Eu tento passar mensagem de poesia e leveza. Mas os assuntos são sérios e, sim, me inspiram. Me dá vontade de falar, discutir, levar informação, ter informação. É um momento extremamente complexo. De ódio. A gente acorda, tem uma notícia de ódio. No dia seguinte acorda, e tem algo pior. Tem gente, hoje em dia, em 2020, saindo à rua para fazer apologia da supremacia branca, pedindo AI-5, pedindo ditadura. Você tem noção do que está acontecendo? Eu não consigo digerir. Quero assimilar, mas me sinto impotente. Nunca imaginei que em 2020 estaríamos falando de Terra plana, estaríamos desrespeitando nossa história, nossa ancestralidade, tratando tão mal nosso patrimônio natural, nossos indígenas, as mulheres, os negros. Não dá para acreditar que alguém como Jair Bolsonaro é o nosso presidente. É só provocação, só enfrentamento. Colocando pessoas vulneráveis para sofrer, movido pelo ódio. A gente vai se acostumando a essa barbárie pouco a pouco, e me sinto péssima por isso. Não seremos perdoados pela História.
A sociedade parece cansada. O discurso de ódio ao qual você se refere se banaliza...
E temos a culpa disso, como sociedade. Intolerância, machismo, fascismo e homofobia não podem ficar sem resposta. Tudo isso é aprendido, não há falha genética que faz o meu tio ser naturalmente intolerante. As pessoas não nascem assim. Elas são ensinadas. A violência doméstica aumentou em 400% durante o confinamento. Esses agressores foram instruídos a fazer isso. Nós, mulheres, fomos instruídas a arrumar homem para sermos felizes. Bolsonaro só personifica um traço cultural difundido nesta sociedade. Então, a responsabilidade é de todos os que não se envolvem numa batalha ativa, e amorosa, para educar, informar, difundir conhecimento. Sabe qual é a maior revolução mesmo, neste momento? Amar. Protestando. Mas amar. Interrompendo o ciclo do ódio, colocando sua influência para jogo, para falar de amor em todas as formas. Seja o amor próprio. Pelo outro. Pelo seu planeta. O ódio é mais contagioso que a Covid-19. Precisamos responder com amor.
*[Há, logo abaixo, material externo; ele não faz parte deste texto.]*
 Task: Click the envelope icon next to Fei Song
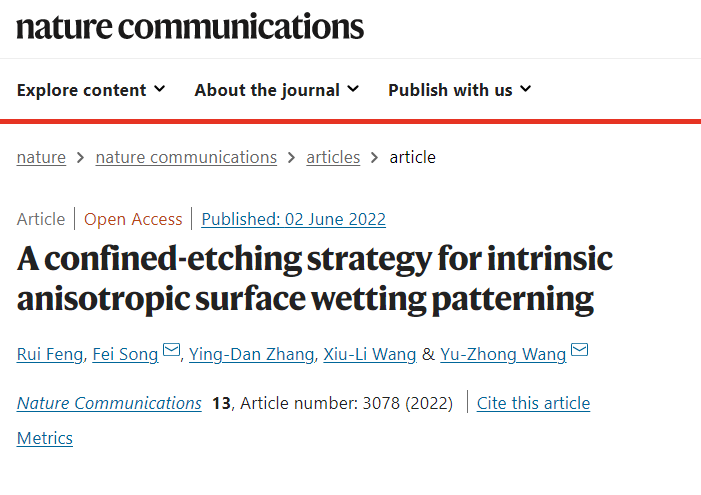point(172,352)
A paralisação do setor musical, dos eventos, dos shows, pode representar a maior crise da música em muitas décadas. Você se vê preparada de alguma maneira? É possível estar preparado para algo assim?
É difícil estar preparado para qualquer coisa que é desconhecida. O desconhecido assusta, mas é, também, o que mais nos ensina. Sabemos que por aí vem um momento muito complicado. Não sei se estou preparada. Eu sou filha de missionária. Estou acostumada a viver na incerteza, mas por um propósito. O meu é dividir música com as pessoas, que sejam acolhidas por elas e que façam diferença na vida delas, que façam pensar, que falem sobre o bem, que sejam o bem. Não estou imune à crise, ninguém está: é econômica, sanitária, social, mental, global. Estamos enfrentando, vulneráveis, toda essa coisa. Espero que estejamos dispostos a aprender com tudo e criar um novo normal. Porque o tipo de vida que as nossas sociedades levava antes era tudo, menos normal.
Você foi um dos muitos artistas que participaram do festival de 24 horas de duração Juntos Pela Música, promovido pela UBC para arrecadar fundos para artistas da música particularmente vulneráveis neste momento. O que achou da iniciativa?
Foi de extrema importância. Talvez as pessoas não tenham acesso a essa informação, mas a gente, que trabalha na cadeia musical, sabe quem faz realmente a arte acontecer. Muitas pessoas estão envolvidas nos bastidores. E estão muitíssimo vulneráveis. Como manter isolamento sem arte? Sem live, sem imprensa, sem séries, sem filmes, sem música, sem entretenimento… A música, então, pode te tocar e mudar o teu momento, ela é liberdade, é cura, é muito maior do que nós que a fazemos. Então, neste momento, é vital voltarmos nossos olhos a quem faz a arte acontecer e está precisando de ajuda. Achei uma iniciativa fantástica da UBC e do Spotify (o fundo Juntos Pela Música). Me sinto muito grata por fazer parte e muito honrada por saber que a UBC se preocupou. Parabéns demais à UBC pelo papel que vem desempenhando nesta crise.